[Extracted records]
.....
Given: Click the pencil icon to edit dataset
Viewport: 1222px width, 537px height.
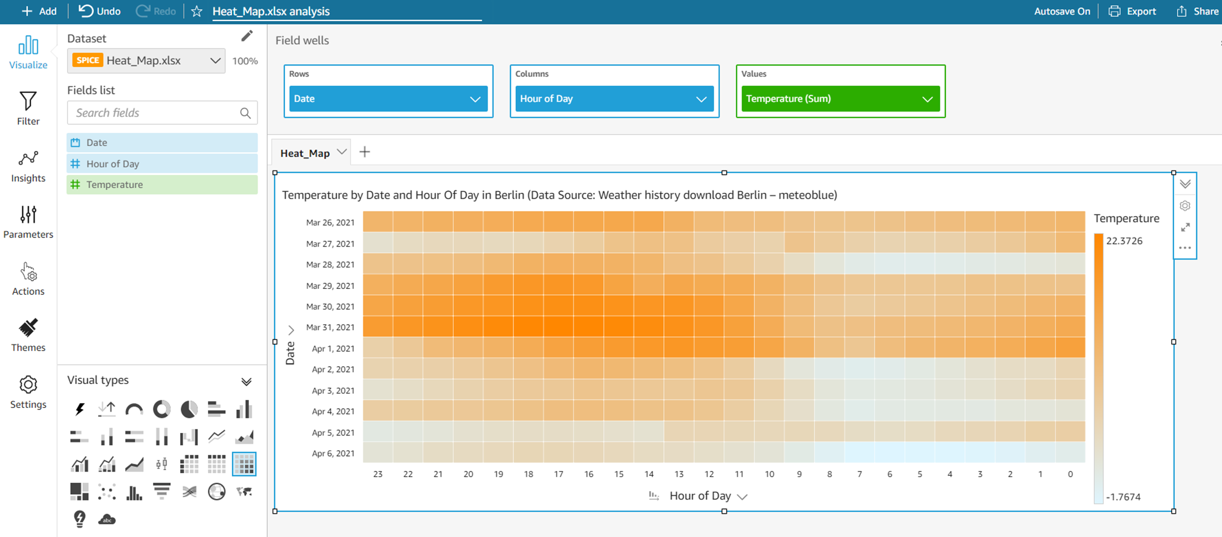Looking at the screenshot, I should pyautogui.click(x=247, y=36).
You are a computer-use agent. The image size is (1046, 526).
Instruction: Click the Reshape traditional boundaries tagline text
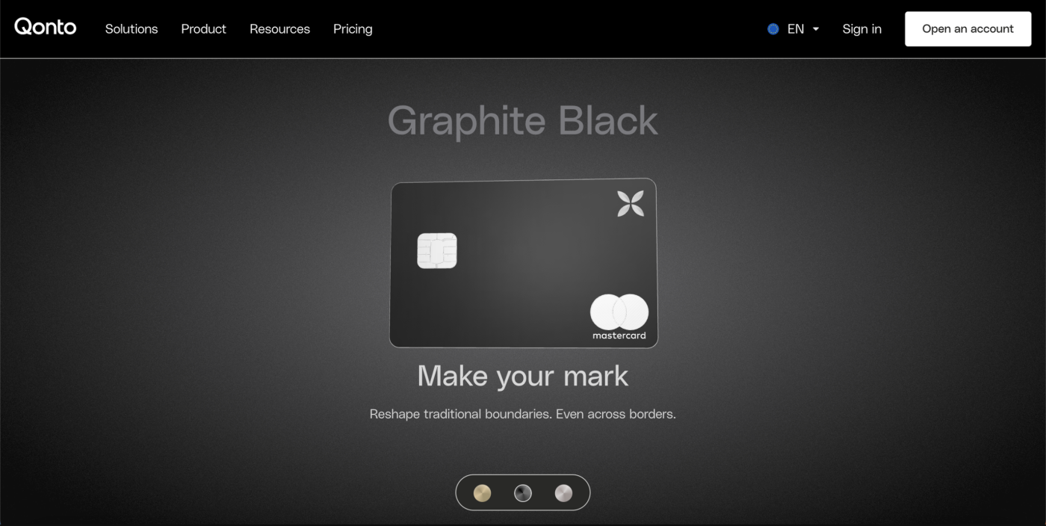[523, 414]
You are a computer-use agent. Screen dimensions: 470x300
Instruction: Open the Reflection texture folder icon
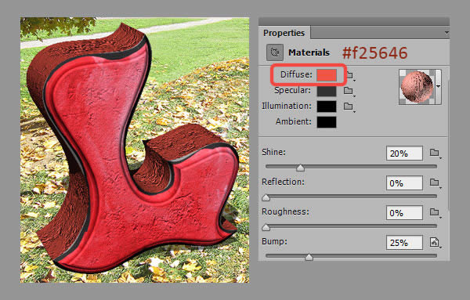pyautogui.click(x=435, y=183)
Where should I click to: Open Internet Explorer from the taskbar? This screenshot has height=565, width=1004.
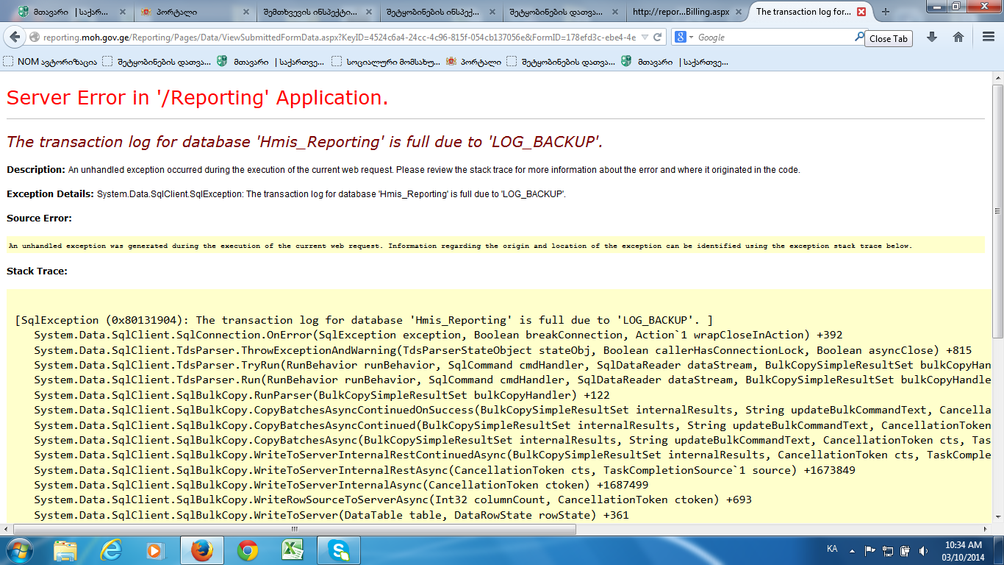(111, 550)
.....
_Task objective_.
For this exercise, the lines from the one containing "You are a computer-use agent. Screen" through the last line of the entries above are to be output exactly, both included, and pictures are skipped.

_Response box_.
You are a computer-use agent. Screen dimensions: 470x300
Instruction: Open the Reflection texture folder icon
pyautogui.click(x=435, y=183)
Where should I click to: Open Internet Explorer from the taskbar? This screenshot has height=565, width=1004.
(111, 550)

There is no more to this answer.